L’autre traverse l’Atlantique, se glisse dans la peau des aventuriers du Nouveau Monde, saisit la folie dormante d’un ancien vétéran du Vietnam qui s’arme d’un AK-47, avant la déferlante du massacre, le désespoir rôde, un regard, un éclat de rire qui résonne, qu’amplifie la nuit, un amour qui s’éloigne, un autre qui revient, comme le furet, une nuit blanche où palpite la douce vie, deux accords qui crissent à Los Angeles, un souvenir d’enfance, bonheurs partagés lors de parties de pêche avec son père. La Mécanique du ciel c’est tout cela, mais aussi un jour de colère, de fièvres, de pulsions et de passions, un cahier suspendu, écrit, avant d’être peut-être dessiné ou chanté. CharlElie Couture nous donne des nouvelles du monde, comme en son temps Jack Kerouac.

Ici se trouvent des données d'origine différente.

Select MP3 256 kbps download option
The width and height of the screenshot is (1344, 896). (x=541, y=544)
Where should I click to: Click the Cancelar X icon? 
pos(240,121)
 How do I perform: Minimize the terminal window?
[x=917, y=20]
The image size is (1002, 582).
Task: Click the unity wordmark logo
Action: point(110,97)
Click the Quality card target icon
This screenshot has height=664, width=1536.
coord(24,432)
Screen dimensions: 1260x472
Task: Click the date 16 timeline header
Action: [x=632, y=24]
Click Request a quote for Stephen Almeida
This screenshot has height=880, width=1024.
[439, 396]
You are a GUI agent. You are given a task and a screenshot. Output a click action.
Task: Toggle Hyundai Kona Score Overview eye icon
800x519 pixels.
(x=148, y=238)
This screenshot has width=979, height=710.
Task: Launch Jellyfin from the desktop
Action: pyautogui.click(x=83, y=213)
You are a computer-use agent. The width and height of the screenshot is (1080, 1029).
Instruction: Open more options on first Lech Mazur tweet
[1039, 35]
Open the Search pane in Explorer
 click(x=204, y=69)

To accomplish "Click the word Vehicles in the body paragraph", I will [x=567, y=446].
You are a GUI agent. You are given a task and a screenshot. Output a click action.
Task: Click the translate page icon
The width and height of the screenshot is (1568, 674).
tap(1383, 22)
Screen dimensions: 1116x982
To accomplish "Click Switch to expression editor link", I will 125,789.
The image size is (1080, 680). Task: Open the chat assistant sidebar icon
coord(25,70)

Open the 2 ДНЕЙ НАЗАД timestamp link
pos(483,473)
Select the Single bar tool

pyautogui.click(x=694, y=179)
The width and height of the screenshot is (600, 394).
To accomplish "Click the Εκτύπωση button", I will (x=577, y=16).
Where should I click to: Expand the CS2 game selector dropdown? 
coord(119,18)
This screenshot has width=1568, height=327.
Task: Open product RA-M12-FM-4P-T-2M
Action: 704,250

« Ô tendre province / Mélangée de rituels bourgeois et religieux ; / Comme une mécanique au quotidien, tiens, une routine, / Une toupie, symbole d’un univers qui “spin” sur lui-même », CharlElie Couture, Tendre Province (Provincial Blues), Epinal, mars 1973.
« Que représente pour vous le PAYS NATAL ?
Mais le pays natal est moins une étendue qu’une matière ; c’est un granit ou une terre, un vent ou une sécheresse, une eau ou une lumière. C’est en lui que nous matérialisons nos rêveries ; c’est par lui que notre rêve prend sa juste substance ; c’est à lui que nous demandons notre couleur fondamentale », Gaston Bachelard, L’Eau et les Rêves, éditions Corti, recopié par Eric Poindron.
Eric Poindron joue et se joue de ce questionnaire aux éclats dadaïstes, et ajoute une pierre taillée à sa collection de livres à construire. CharlElie Couture imprime ses pensées désinvoltes et ses aventures amplifiées, dans un long blues aux accents mêlés. Ces deux écrivains ne pouvaient que se rencontrer, leurs livres se mêlent, et s’éclairent l’un l’autre, dans un mano a mano littéraire réjouissant.
Philippe Chauché
Eric Poindron est éditeur, collectionneur, et écrivain. Nous retiendrons notamment L’Ombre de la girafe (Bleu Autour), L’Etrange questionnaire (Les Venterniers), Comme un bal de fantômes (Le Castor Astral), Gilles Lapouge en toute liberté (Le Passeur), Merci, Paris ! 20 écrivains amoureux de leur quartier (Taillandier).
CharlElie Couture est compositeur, musicien, chanteur, photographe, dessinateur et peintre. Il a enregistré 23 albums, et écrit notamment : L’Atelier New York-Cœur (Presses littéraires), Le Couloirdes brumes (Le Pré-aux-Clercs), des carnets de voyages, de dessins, de toiles et de photographies.